Esas No: 2017/11258
Karar No: 2022/2753
Karar Tarihi: 22.02.2022
Yargıtay 11. Ceza Dairesi 2017/11258 Esas 2022/2753 Karar Sayılı İlamı
Özet:
Asliye Ceza Mahkemesi tarafından verilen bir kararda, sanık hakkında sahte fatura düzenlemek ve kayıt ve belgeleri gizlemek suçlarından ceza verildiği belirtiliyor. Temyiz incelemesi sonucunda, kayıt ve belgeleri gizleme suçuyla ilgili mahkumiyet hükmü onandı. Ancak, sahte fatura düzenleme suçları için yapılan incelemede, suç tarihlerine ilişkin olağanüstü dava zamanaşımı nedeniyle hükümlerin bozulması gerektiği sonucuna varıldı. Ayrıca, sanık hakkında açılan bir dava için de maddi delillerin eksik incelenmesi nedeniyle hüküm bozuldu.
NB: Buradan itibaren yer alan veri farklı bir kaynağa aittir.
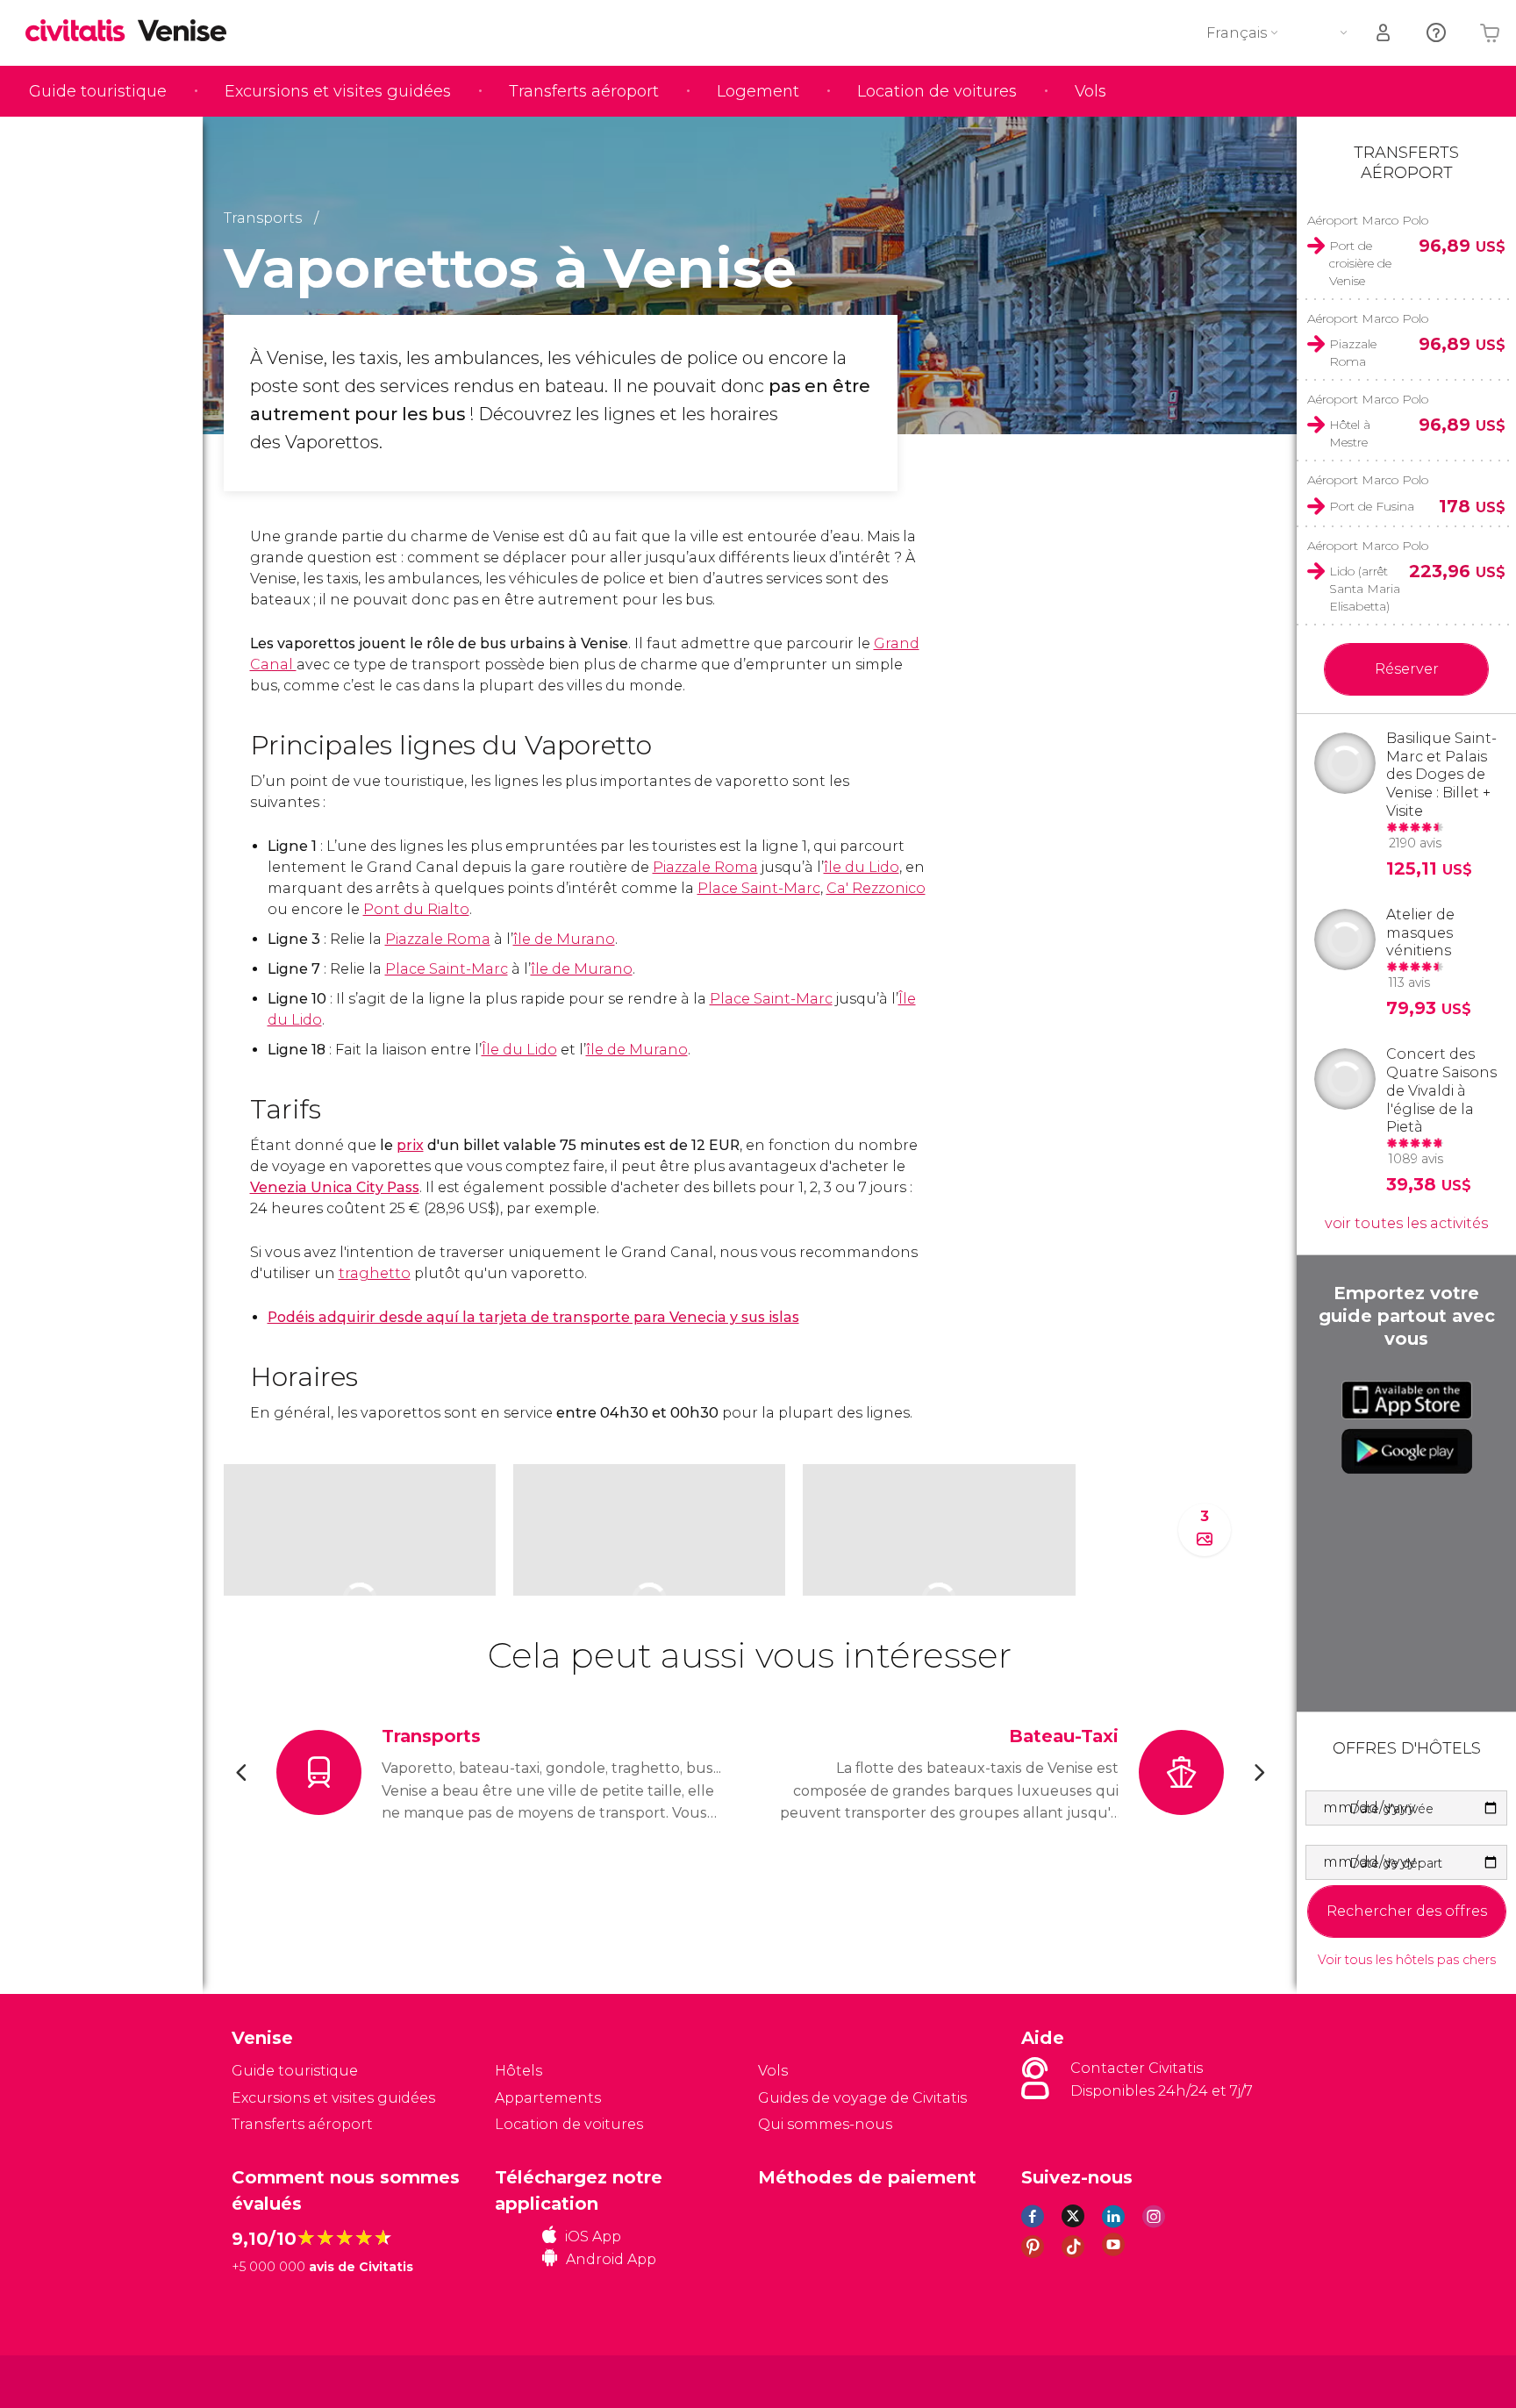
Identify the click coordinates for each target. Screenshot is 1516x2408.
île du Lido (861, 867)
Kararda, 5237 sayılı Türk Ceza Kanunu'nun (TCK) 53. maddesi ve Anayasa Mahkemesi'nin 08.10.2015 tarihli 2014/140 Esas ve 2015/85 Karar sayılı iptal kararı da yer aldı. Sanıklara öngörülen ceza türleri, üst sınırları ve TCK'nin 66/1-e ve 67/4. maddelerinde öngörülen özel dava zamanaşımı gibi kanun maddeleri de kararda detaylı bir şekilde ele alındı.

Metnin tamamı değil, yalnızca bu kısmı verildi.